Texto del ejercicio:
╭──

Además de varios ictiosaurios, Mary Anning descubrió esqueletos de un nuevo tipo de reptil marino, que se denominó plesiosaurio. Este hallazgo revelaba un animal con un cuello extremadamente largo —35 vértebras—, lo que originó los recelos de la gran autoridad sobre paleontología de la época, el barón francés George Cuvier. Inicialmente dudó de su autenticidad, lo que levantó una tormenta en el corazón de Mary, siempre muy celosa de su honestidad profesional. Finalmente Cuvier concluyó que el fósil era legítimo; además, este hecho fue certificado en una reunión especial de la Sociedad Geológica Británica en 1824.

La búsqueda de fósiles en las playas de Lyme Regis con la marea baja implicaba riesgo. Los acantilados, formados por rocas sedimentarias muy fracturadas, ofrecían hallazgos insólitos pero, a veces, también se convertían en trampas peligrosas. A menudo sucedían deslizamientos y derrumbes, y Mary estuvo expuesta a varios. Su perro Tray, que siempre le acompañaba en sus expediciones, murió por un desprendimiento en 1833, en el que ella sufrió diversas contusiones.

            A pesar de sus buenas relaciones con grandes coleccionistas que, en ocasiones, alcanzaban a aristócratas y miembros de casas reales, las dificultades económicas volvieron. Con el apoyo de nombrados paleontólogos, en 1835 el gobierno británico le concedió una pensión anual de 25 libras, lo que le permitió una cierta estabilidad monetaria. Por primera vez, su modesto bienestar ya no dependía exclusivamente del martillo para fósiles que le había fabricado su padre.

            Y así fue la vida de Mary Anning, dedicada a la búsqueda de fósiles marinos en las playas de Lyme Regis. Alcanzó una indudable maestría en esta materia —no pocos paleontólogos de su tiempo reconocieron su valía—, pero su origen humilde, su educación limitada y su condición de mujer fueron obstáculos insalvables para que instituciones dedicadas al conocimiento se plantearan afiliarla. Hoy, los museos de Ciencias Naturales de París y Londres albergan buena parte de sus hallazgos, testigos mudos pero elocuentes de un mundo arcaico, que tuvieron un enorme impacto en el avance del conocimiento sobre la historia de nuestro planeta. Y en su época fueron sólidas evidencias frente a la superstición. En distintos ámbitos se ha reconocido la excepcional aportación de esta mujer para el avance de la ciencia[1].

╰──

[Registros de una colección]

╭──

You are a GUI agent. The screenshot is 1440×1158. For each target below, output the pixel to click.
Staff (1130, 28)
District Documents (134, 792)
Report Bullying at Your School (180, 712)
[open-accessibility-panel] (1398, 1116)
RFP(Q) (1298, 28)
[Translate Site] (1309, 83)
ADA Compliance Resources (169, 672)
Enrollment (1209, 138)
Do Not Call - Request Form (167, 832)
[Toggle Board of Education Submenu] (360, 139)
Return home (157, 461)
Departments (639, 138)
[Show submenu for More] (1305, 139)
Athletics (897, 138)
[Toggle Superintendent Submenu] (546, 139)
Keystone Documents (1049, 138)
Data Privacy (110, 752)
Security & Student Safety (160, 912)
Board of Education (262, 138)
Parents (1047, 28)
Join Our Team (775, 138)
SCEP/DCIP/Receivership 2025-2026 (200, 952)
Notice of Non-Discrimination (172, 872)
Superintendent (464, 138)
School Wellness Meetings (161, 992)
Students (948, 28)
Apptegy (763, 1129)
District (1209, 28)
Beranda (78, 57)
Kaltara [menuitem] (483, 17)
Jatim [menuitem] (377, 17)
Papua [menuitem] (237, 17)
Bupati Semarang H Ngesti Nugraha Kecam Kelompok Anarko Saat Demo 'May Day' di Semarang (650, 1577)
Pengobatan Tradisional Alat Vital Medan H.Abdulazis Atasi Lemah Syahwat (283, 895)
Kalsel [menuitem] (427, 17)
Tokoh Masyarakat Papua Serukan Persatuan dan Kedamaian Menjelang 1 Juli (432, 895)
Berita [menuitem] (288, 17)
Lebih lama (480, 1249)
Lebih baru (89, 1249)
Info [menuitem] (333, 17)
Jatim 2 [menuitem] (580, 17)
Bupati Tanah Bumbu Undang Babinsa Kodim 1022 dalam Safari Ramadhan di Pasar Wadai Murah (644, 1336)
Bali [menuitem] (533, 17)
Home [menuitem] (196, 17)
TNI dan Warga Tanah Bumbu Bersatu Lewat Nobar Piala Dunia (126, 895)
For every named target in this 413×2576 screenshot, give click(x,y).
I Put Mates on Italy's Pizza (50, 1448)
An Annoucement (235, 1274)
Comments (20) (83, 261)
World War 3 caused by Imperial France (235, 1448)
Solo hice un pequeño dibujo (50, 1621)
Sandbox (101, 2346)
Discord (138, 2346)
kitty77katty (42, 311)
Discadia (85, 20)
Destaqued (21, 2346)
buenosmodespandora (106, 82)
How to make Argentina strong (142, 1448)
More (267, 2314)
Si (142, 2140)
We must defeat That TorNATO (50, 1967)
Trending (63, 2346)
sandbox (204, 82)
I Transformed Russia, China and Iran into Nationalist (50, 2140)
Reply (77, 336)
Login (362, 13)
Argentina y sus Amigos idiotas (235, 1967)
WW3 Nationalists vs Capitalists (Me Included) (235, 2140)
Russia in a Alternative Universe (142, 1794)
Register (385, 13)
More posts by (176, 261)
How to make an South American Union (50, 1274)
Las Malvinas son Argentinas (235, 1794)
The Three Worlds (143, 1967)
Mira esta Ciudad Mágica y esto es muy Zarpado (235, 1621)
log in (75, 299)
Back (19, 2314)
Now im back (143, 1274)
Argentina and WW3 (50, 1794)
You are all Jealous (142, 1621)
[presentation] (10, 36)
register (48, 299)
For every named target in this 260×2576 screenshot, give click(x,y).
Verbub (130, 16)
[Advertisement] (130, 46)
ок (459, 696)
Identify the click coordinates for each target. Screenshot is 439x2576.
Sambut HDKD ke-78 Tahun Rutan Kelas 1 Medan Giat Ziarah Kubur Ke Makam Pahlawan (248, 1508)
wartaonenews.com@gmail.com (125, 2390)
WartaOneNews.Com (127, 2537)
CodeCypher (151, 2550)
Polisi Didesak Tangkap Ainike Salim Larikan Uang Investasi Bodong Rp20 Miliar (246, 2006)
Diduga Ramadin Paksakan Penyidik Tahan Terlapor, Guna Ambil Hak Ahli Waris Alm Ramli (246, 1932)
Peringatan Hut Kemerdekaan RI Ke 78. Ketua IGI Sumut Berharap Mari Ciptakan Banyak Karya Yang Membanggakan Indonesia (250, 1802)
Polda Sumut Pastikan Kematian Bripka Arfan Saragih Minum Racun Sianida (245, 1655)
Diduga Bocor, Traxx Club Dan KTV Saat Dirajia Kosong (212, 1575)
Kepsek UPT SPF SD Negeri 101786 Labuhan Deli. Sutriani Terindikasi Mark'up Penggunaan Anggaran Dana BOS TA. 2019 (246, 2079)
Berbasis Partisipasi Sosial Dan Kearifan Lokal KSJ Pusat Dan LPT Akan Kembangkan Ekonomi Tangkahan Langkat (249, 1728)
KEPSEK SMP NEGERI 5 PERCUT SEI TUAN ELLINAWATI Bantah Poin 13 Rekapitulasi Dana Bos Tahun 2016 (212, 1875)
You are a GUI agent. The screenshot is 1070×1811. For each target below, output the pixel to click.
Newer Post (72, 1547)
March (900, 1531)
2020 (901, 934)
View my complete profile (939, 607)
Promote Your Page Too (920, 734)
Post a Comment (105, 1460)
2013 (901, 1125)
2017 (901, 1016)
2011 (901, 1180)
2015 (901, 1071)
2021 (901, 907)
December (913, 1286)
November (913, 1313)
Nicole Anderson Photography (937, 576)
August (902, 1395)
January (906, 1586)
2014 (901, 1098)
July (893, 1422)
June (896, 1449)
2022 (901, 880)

╰──

Objetivo del ejercicio: Reproduzca literalmente el fragmento del texto sobre Mary Anning comprendido entre "Además de varios" y "Británica en 1824.", ambos inclusive.

Respuesta:
Además de varios ictiosaurios, Mary Anning descubrió esqueletos de un nuevo tipo de reptil marino, que se denominó plesiosaurio. Este hallazgo revelaba un animal con un cuello extremadamente largo —35 vértebras—, lo que originó los recelos de la gran autoridad sobre paleontología de la época, el barón francés George Cuvier. Inicialmente dudó de su autenticidad, lo que levantó una tormenta en el corazón de Mary, siempre muy celosa de su honestidad profesional. Finalmente Cuvier concluyó que el fósil era legítimo; además, este hecho fue certificado en una reunión especial de la Sociedad Geológica Británica en 1824.